- Church: Roman Catholic
- Appointed: 5 May 1977
- Term ended: 27 February 1992
- Other post: Titular Bishop of Abula

Orders
- Ordination: 4 April 1953
- Consecration: 31 May 1977 by Thomas Winning

Personal details
- Born: 21 June 1929 Glasgow, Scotland
- Died: 27 February 1992 (aged 62) Glasgow, Scotland
- Education: St Aloysius' College, Glasgow
- Alma mater: Scots College, Rome

= Charles McDonald Renfrew =

Scottish Catholic bishop (1929–1992)

Charles McDonald Renfrew (21 June 1929 - 7 February 1992) was a Scottish Catholic prelate who served as an auxiliary bishop of Glasgow.

== Biography ==
He was born in Glasgow on 21 June 1929. He studied for the priesthood at the Pontifical Scots College, Rome and was ordained on 4 April 1953. He was curate at the parish of the Immaculate Conception, Maryhill 1953-56, a professor at Blairs College 1956-57, procurator at Blairs 1957-61 and was rector of St Vincent's College, Langbank 1961-74. He was named Vicar general of Glasgow in 1974. He was chaplain to Bon Secours Hospital in Glasgow 1975-89.
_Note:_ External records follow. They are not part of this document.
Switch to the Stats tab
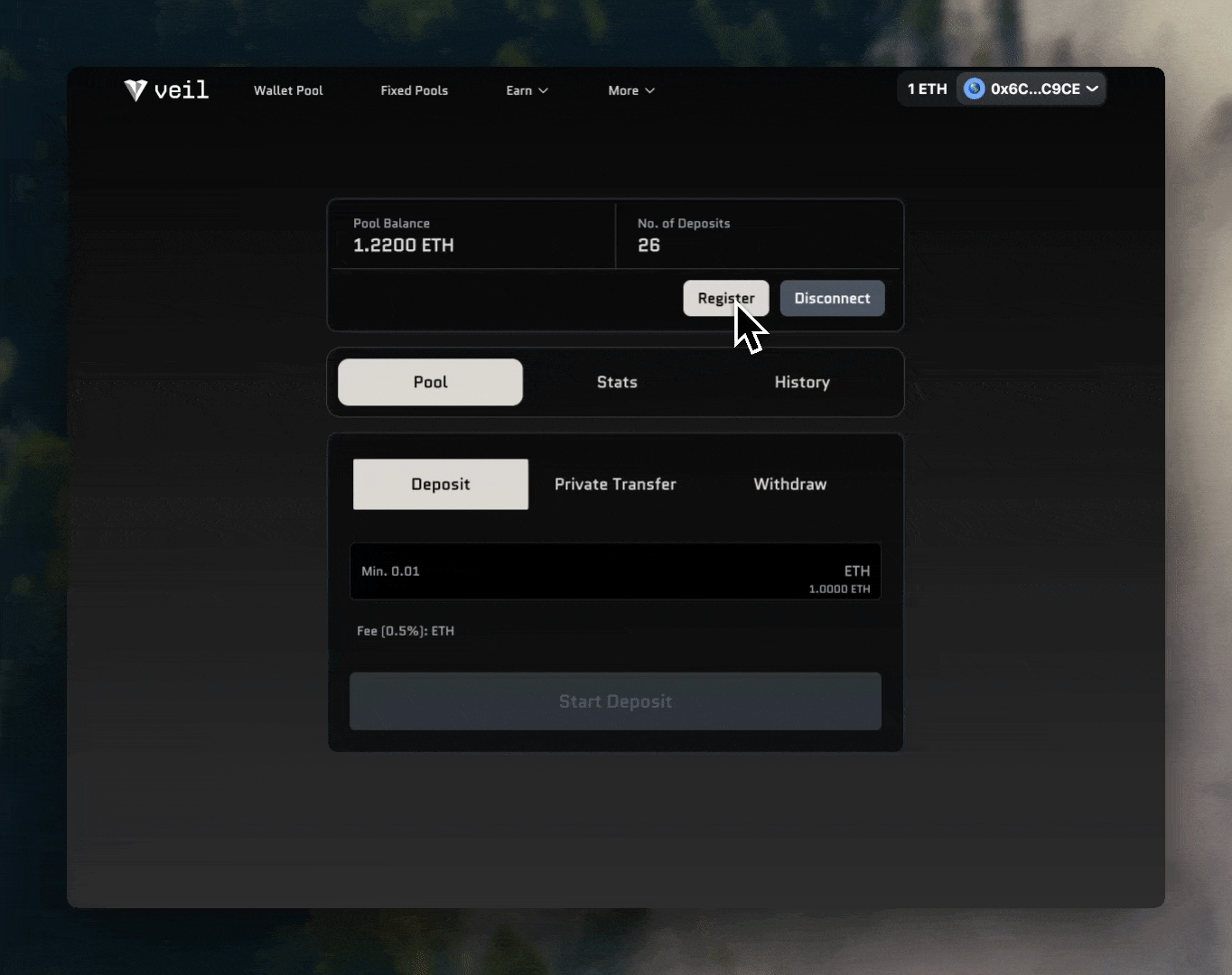The image size is (1232, 975). pos(616,382)
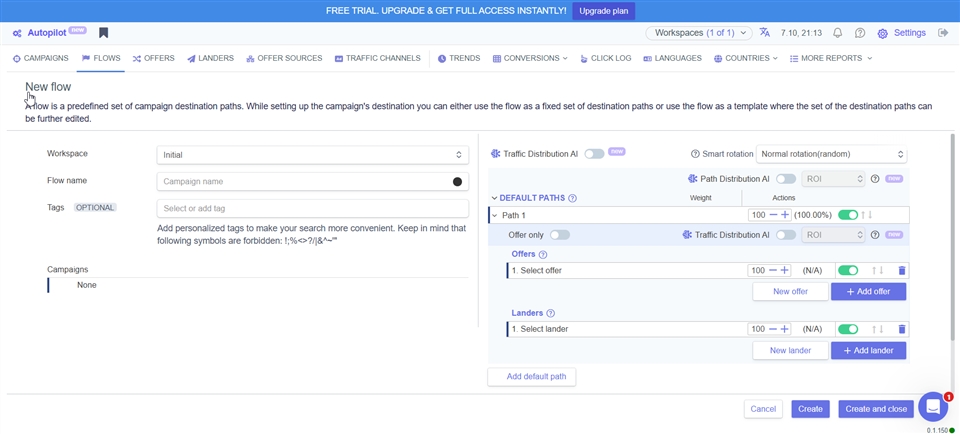
Task: Turn on the Path Distribution AI toggle
Action: tap(786, 179)
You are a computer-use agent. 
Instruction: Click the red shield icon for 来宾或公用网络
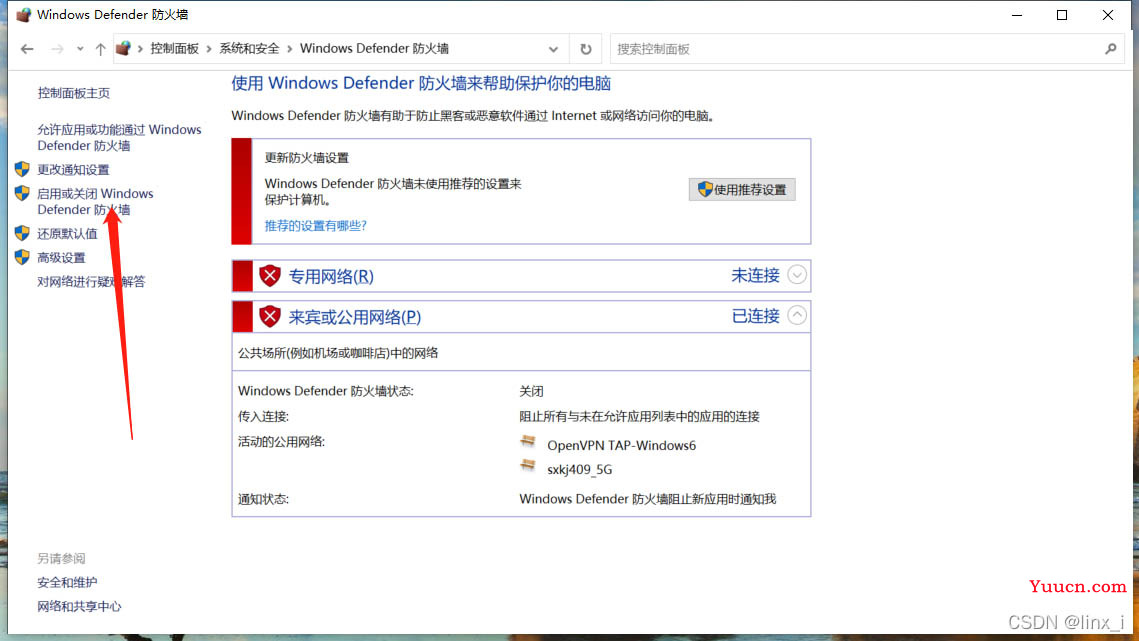click(270, 317)
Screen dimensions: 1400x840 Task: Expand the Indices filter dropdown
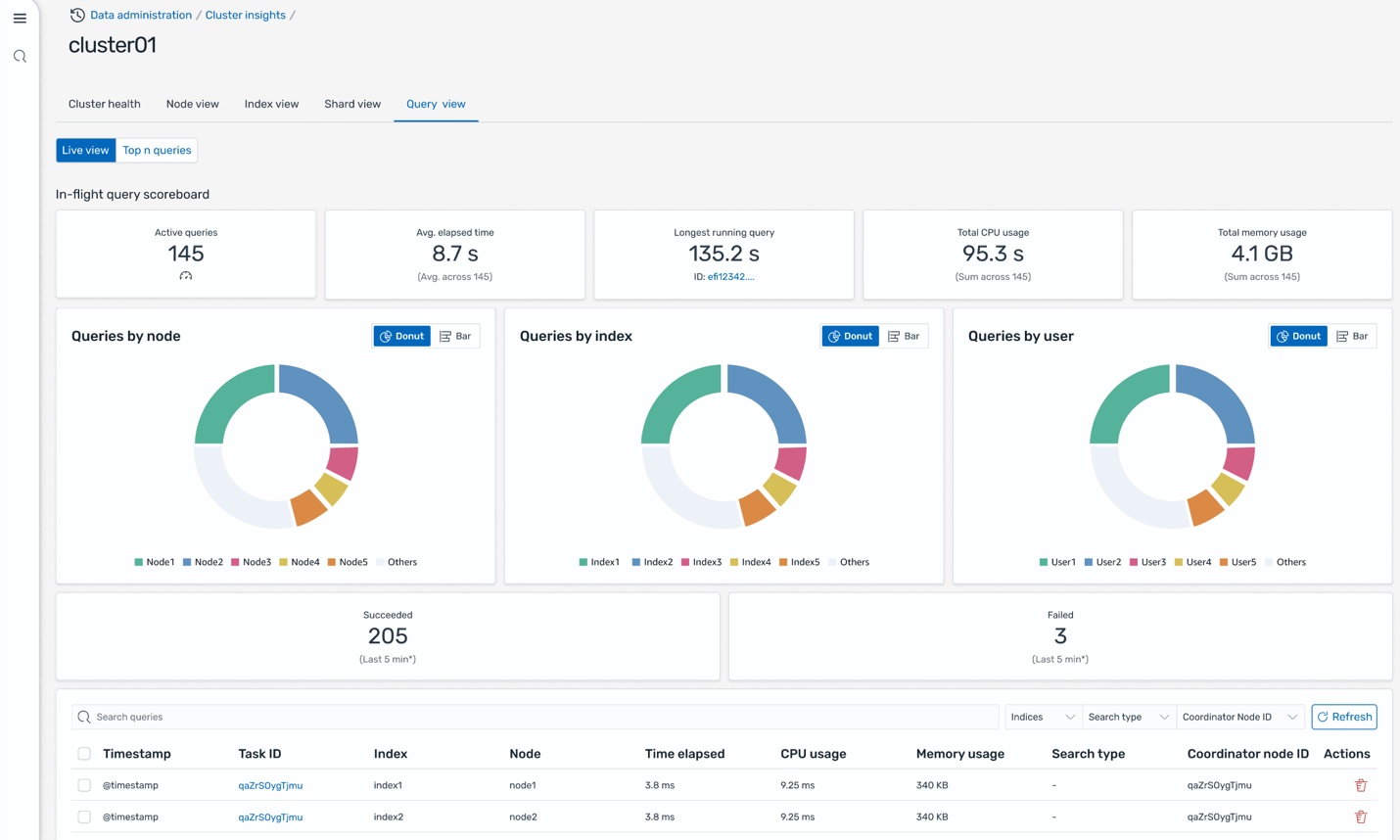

He was appointed Auxiliary bishop of Glasgow and titular bishop of Abula, and was consecrated to the Episcopate on 31 May 1977 at St Francis Church, Gorbals. The principal consecrator was Archbishop Thomas Winning of Glasgow and the principal co-consecrators were Bishop Francis Thomson of Motherwell and Bishop Stephen McGill of Paisley.

He died on 27 February 1992 at the Western Infirmary aged 62.